_WHAT IS REQUIRED_:
Print the lines that run from the line with "电销卡在电销行业里的优势包括哪些？ (127, 1369)" to the line with "CGU (487, 2523)", keeping both end lines, exactly as they appear in the entries below, and nothing else.

- - - - -

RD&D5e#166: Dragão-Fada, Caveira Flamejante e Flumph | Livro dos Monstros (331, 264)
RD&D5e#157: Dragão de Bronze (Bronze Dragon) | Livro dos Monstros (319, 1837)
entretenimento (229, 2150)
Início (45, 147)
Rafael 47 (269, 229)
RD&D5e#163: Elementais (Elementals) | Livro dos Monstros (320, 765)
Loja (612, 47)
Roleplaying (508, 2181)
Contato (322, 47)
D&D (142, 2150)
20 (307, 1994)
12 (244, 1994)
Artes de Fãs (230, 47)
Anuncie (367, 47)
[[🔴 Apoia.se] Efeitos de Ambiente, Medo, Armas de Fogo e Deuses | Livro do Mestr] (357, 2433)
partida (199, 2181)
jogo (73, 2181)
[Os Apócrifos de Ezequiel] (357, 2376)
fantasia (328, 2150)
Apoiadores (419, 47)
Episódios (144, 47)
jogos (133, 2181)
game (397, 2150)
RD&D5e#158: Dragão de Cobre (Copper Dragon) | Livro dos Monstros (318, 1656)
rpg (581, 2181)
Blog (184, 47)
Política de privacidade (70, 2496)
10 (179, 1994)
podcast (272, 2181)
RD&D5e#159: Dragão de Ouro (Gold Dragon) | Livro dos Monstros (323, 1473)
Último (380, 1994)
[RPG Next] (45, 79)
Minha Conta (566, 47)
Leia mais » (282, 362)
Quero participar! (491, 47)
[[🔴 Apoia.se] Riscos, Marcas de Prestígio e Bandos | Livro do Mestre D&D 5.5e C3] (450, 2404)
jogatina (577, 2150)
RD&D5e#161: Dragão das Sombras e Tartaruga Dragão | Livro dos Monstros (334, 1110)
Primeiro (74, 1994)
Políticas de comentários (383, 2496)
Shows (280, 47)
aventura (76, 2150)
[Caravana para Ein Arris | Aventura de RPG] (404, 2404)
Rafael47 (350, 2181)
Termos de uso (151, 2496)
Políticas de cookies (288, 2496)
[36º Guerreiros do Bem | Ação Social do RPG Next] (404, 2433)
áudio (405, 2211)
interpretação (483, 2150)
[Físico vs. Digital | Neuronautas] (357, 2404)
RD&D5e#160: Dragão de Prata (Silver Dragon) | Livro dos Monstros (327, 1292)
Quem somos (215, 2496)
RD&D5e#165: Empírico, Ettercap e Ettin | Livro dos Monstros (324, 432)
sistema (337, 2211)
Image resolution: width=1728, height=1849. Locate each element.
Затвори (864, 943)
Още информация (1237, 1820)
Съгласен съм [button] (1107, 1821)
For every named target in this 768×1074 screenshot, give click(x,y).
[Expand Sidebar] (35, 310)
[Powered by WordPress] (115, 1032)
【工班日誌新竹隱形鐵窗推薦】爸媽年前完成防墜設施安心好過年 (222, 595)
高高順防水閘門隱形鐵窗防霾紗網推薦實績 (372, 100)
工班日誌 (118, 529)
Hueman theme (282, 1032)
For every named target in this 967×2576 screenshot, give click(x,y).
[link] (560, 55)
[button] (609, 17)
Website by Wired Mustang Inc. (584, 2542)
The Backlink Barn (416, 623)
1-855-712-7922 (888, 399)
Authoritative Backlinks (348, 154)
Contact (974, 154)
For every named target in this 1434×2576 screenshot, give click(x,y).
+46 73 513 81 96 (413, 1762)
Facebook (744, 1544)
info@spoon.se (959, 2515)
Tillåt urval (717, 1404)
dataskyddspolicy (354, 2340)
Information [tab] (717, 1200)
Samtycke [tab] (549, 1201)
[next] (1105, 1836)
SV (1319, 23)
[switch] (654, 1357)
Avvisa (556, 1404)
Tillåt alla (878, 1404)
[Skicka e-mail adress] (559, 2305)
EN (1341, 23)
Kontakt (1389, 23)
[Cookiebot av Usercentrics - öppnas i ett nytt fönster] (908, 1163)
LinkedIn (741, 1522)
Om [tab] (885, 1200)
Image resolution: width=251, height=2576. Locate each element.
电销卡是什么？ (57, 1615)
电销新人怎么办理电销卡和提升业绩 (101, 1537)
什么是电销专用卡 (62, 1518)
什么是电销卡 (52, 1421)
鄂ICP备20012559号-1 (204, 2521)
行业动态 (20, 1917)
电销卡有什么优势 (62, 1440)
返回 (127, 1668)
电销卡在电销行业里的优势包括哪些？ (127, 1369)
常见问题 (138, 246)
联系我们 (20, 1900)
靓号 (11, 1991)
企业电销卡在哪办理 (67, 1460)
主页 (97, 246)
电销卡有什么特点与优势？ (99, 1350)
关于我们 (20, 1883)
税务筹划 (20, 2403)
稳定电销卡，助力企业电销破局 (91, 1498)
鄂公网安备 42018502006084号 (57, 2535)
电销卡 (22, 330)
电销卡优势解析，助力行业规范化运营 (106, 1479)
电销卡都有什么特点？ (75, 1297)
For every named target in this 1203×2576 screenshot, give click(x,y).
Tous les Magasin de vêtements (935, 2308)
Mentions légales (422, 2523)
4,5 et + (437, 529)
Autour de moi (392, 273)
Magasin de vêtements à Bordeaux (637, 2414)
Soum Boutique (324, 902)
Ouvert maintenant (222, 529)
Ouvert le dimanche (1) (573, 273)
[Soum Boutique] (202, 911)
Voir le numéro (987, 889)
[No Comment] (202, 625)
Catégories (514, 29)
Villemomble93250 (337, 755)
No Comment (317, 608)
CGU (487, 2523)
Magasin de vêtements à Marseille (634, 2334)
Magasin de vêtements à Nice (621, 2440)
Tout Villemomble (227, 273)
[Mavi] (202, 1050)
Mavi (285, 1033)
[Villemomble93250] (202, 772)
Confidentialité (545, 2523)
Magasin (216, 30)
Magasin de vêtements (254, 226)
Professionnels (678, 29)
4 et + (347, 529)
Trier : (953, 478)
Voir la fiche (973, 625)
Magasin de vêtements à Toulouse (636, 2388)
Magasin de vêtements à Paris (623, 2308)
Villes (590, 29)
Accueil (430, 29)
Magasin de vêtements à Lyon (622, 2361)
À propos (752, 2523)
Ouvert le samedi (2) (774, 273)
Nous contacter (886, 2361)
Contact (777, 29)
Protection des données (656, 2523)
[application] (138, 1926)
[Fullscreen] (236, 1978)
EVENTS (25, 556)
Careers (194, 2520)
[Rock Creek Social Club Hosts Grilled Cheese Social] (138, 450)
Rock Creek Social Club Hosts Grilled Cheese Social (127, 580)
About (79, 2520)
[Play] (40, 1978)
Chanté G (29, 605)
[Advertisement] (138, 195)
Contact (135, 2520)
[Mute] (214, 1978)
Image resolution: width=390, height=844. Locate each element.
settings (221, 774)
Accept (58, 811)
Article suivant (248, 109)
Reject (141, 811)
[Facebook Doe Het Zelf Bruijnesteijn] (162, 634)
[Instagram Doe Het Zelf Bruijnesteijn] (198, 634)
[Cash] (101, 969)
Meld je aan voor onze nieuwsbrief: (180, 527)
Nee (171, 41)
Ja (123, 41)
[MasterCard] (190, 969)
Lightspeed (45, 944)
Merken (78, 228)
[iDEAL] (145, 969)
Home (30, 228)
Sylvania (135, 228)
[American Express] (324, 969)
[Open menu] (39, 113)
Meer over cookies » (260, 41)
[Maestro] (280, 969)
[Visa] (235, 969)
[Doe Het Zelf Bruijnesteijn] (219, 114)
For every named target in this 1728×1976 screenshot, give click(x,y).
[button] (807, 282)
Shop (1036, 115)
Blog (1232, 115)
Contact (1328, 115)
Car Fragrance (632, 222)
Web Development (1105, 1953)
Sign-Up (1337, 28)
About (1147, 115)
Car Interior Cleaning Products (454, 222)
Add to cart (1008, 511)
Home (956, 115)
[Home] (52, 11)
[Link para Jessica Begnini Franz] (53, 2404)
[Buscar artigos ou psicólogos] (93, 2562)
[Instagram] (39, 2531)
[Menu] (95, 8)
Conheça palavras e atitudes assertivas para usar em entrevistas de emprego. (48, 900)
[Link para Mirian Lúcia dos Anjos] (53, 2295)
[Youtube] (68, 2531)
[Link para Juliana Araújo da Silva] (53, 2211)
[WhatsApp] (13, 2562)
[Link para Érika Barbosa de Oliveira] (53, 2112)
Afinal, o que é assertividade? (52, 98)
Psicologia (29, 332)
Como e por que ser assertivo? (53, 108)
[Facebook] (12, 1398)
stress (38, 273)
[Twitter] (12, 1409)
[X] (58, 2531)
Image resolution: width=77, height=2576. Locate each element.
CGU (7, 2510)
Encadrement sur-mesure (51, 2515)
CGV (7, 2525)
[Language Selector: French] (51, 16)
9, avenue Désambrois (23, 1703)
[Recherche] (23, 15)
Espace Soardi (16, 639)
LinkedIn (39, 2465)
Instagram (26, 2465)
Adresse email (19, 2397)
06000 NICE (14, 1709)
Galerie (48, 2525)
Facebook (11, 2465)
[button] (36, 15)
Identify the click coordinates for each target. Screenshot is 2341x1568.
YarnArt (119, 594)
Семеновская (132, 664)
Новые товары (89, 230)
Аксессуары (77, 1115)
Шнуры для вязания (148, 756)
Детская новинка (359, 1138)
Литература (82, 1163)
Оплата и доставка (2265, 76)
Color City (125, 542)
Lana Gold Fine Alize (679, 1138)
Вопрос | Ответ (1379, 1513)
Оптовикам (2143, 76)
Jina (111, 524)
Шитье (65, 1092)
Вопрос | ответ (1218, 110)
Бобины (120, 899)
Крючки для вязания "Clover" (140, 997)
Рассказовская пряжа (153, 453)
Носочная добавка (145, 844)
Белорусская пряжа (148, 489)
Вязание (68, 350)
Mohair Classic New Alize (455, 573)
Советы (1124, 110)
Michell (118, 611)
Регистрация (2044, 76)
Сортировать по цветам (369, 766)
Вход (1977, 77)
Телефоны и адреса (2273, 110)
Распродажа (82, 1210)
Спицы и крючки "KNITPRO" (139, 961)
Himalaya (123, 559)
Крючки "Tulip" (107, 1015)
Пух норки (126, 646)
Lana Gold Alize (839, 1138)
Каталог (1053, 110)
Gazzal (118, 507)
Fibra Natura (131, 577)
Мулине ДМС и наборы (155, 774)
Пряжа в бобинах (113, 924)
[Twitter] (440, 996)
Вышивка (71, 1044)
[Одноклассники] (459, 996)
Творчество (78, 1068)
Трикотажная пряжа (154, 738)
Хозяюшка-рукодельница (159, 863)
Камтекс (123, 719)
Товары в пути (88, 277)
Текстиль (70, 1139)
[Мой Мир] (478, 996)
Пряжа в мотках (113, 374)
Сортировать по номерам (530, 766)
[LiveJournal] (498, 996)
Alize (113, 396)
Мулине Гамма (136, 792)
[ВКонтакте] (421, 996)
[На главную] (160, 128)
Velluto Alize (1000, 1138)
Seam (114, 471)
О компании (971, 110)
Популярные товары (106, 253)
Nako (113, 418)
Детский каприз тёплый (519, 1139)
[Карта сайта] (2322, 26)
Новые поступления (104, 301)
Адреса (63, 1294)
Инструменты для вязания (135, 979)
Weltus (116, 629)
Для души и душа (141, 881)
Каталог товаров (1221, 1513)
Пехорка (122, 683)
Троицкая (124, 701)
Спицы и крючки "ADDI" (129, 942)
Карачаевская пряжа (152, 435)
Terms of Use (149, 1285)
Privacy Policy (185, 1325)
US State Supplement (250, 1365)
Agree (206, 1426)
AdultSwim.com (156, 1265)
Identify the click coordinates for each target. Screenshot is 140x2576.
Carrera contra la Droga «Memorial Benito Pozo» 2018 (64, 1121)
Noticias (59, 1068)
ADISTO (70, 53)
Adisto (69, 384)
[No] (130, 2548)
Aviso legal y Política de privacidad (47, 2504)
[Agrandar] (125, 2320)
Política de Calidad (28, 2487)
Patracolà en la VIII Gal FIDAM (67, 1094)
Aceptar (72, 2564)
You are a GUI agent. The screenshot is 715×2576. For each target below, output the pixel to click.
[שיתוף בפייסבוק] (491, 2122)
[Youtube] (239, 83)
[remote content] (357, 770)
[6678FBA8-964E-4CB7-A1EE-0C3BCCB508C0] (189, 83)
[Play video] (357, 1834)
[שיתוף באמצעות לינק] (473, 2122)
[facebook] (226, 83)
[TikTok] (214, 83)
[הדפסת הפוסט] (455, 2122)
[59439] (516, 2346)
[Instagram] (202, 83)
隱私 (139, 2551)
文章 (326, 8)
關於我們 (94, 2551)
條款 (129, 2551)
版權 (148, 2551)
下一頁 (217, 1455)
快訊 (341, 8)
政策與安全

- - - - -

_RESPONSE BELOW_:
电销卡在电销行业里的优势包括哪些？ (127, 1369)
常见问题 (138, 246)
联系我们 (20, 1900)
靓号 (11, 1991)
企业电销卡在哪办理 (67, 1460)
主页 (97, 246)
电销卡有什么特点与优势？ (99, 1350)
关于我们 (20, 1883)
税务筹划 (20, 2403)
稳定电销卡，助力企业电销破局 (91, 1498)
鄂公网安备 42018502006084号 (57, 2535)
电销卡 (22, 330)
电销卡优势解析，助力行业规范化运营 (106, 1479)
电销卡都有什么特点？ (75, 1297)
For every named target in this 1203×2576 screenshot, give click(x,y).
Tous les Magasin de vêtements (935, 2308)
Mentions légales (422, 2523)
4,5 et + (437, 529)
Autour de moi (392, 273)
Magasin de vêtements à Bordeaux (637, 2414)
Soum Boutique (324, 902)
Ouvert maintenant (222, 529)
Ouvert le dimanche (1) (573, 273)
[Soum Boutique] (202, 911)
Voir le numéro (987, 889)
[No Comment] (202, 625)
Catégories (514, 29)
Villemomble93250 (337, 755)
No Comment (317, 608)
CGU (487, 2523)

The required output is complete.